10 pm Tuesday, March 15
Bags are packed, lamb chops consumed, taxi is reserved for 3:30 am pick up for 6:40 am flight out of Haneda (closer to us than Narita, so this is good). Boys went to bed in their traveling clothes. Bottle of red nearly drained.
The global NY Times website's lede photo right now has a caption that reads "The worst nuclear accident since the Chernobyl explosion in 1986 is unfolding in northern Japan at the Fukushima Daiichi power plant.

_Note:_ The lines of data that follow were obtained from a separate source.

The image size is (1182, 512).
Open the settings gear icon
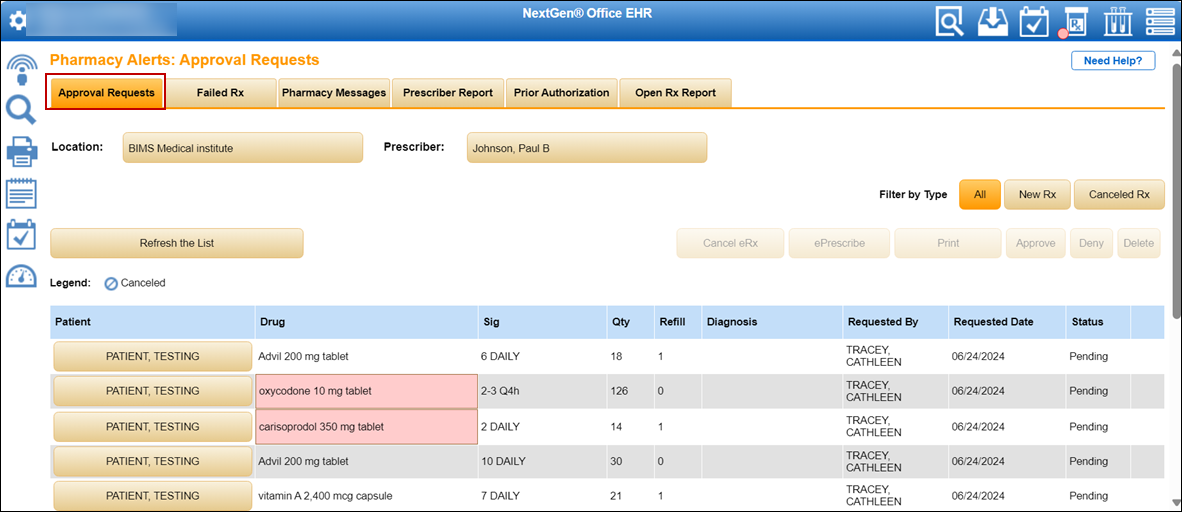point(18,20)
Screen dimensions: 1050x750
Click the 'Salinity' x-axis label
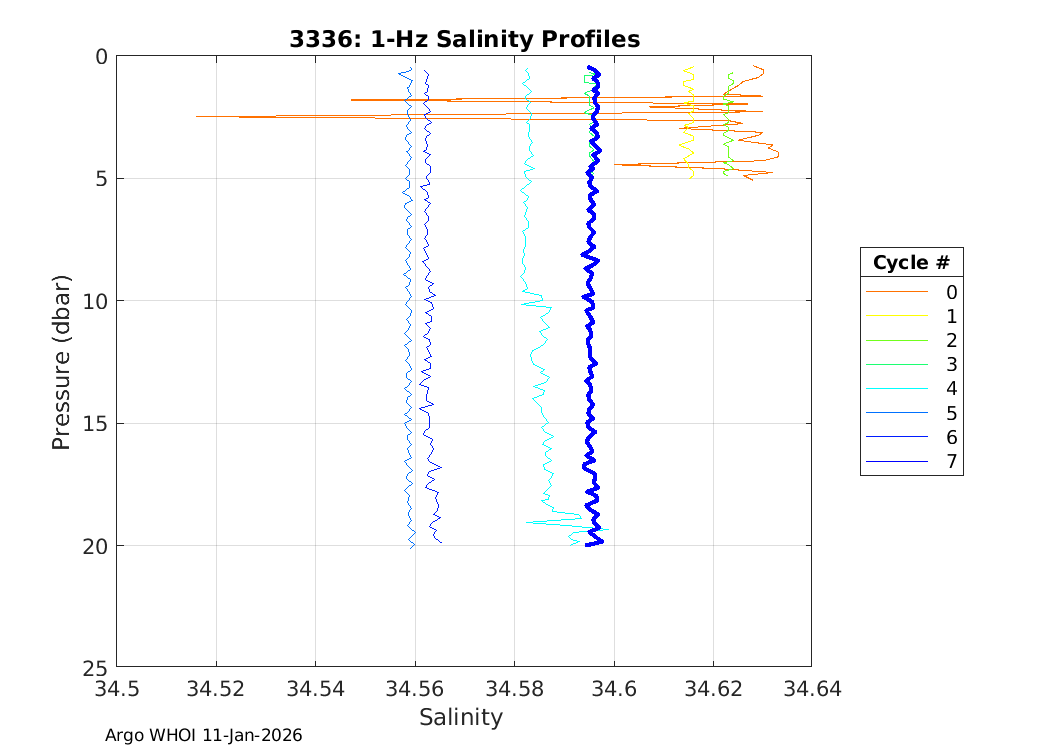pyautogui.click(x=460, y=717)
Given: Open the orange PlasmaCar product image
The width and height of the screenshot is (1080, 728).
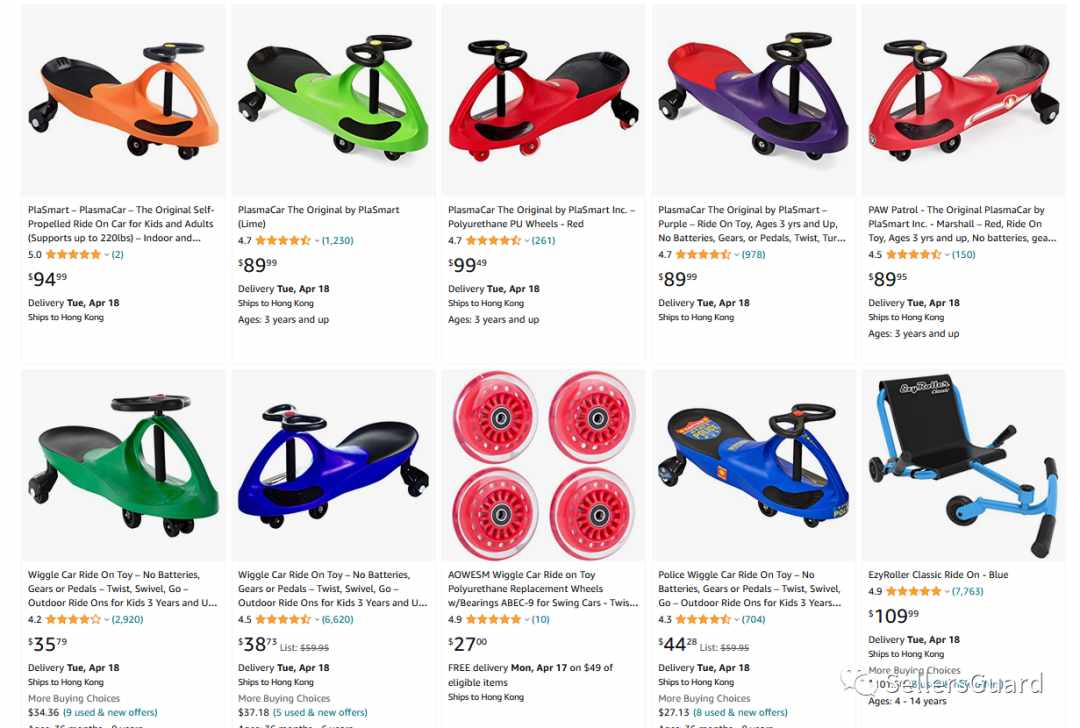Looking at the screenshot, I should click(123, 100).
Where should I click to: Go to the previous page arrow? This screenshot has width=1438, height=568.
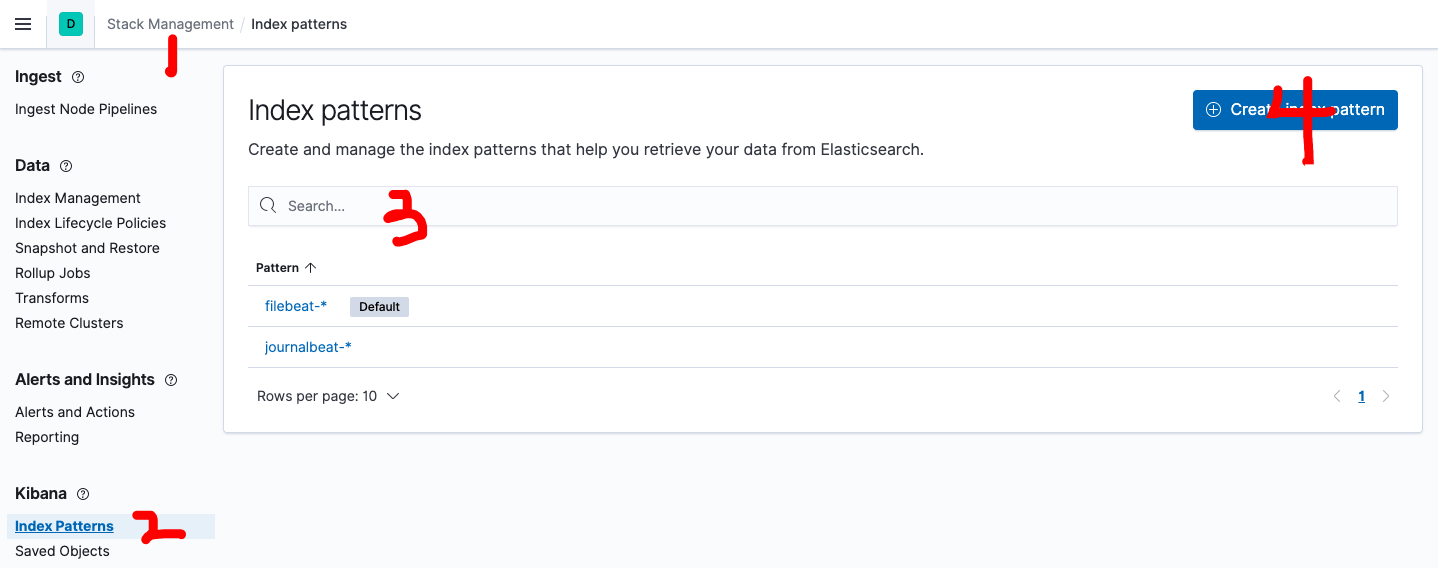[1337, 396]
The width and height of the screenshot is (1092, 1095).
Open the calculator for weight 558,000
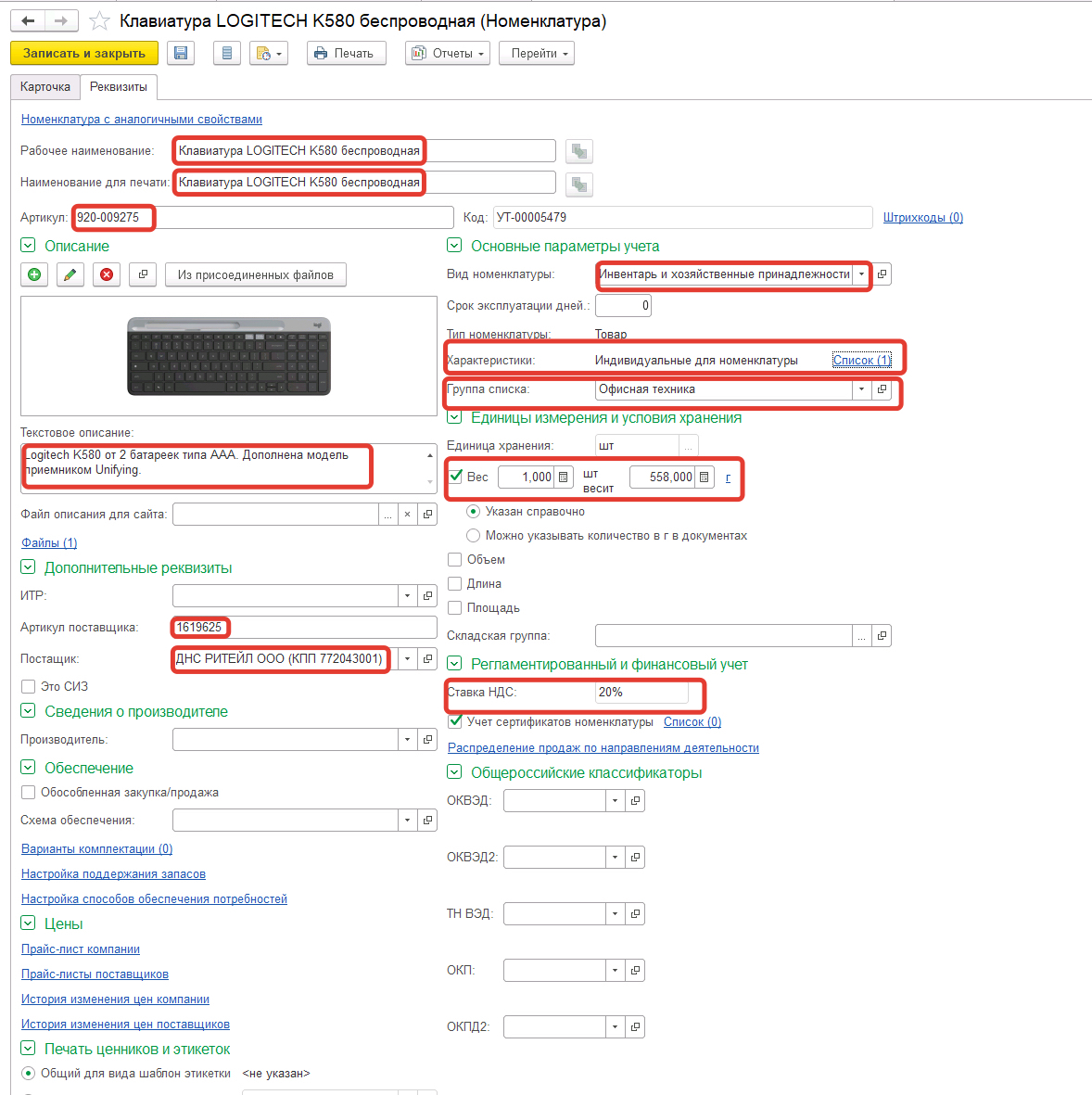click(705, 477)
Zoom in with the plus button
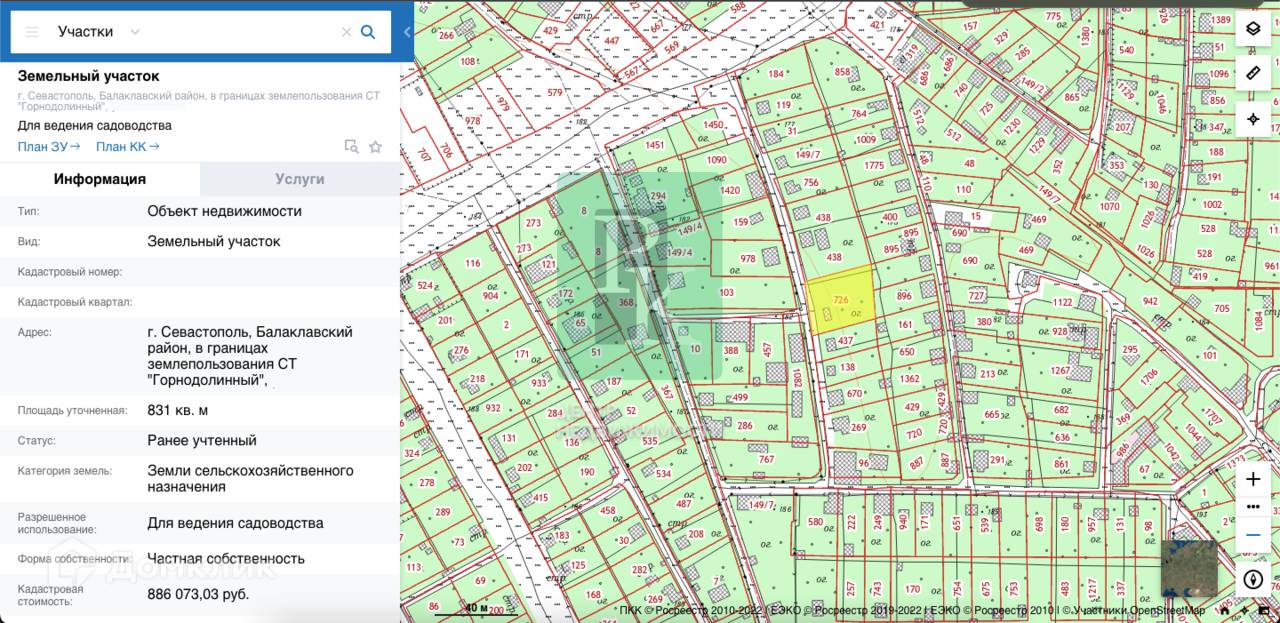Image resolution: width=1280 pixels, height=623 pixels. (1253, 479)
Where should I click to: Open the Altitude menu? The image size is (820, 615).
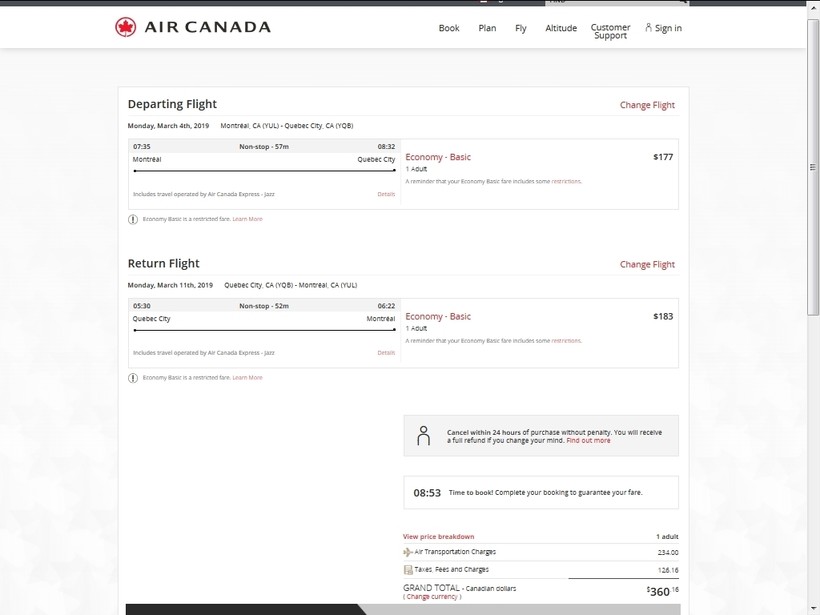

Three reactors have been critically damaged and one caught fire."
And yet, I am feeling better about things.
According to an individual who heard it firsthand then summarized it in an email for a friend of a friend of a friend of my husband's (think email forwarding, not a game of telephone), according to Sir John Beddington, the UK government's Chief Scientific Advisor:
-The worst-case scenario is meltdown in which nuclear material falls to the floor of the reactors and then explodes. This could lead to radioactive material being thrown about 500m high up into the air for a short period.
-There are no conceivable weather patterns which could lead to hazardous levels of radiation being experienced as far away as Tokyo as a result of such a meltdown, even if all three reactors were to explode at once. The hazard to human health in this case would be within a radius of around 20-30km around the reactors themselves (central Tokyo is 250 km away).
Also, according to AFP (like AP, only French) The French embassy withdrew a news item on its website saying a low level radioactive wind could reach Tokyo in 10 hrs, saying the report was unconfirmed and winds had changed.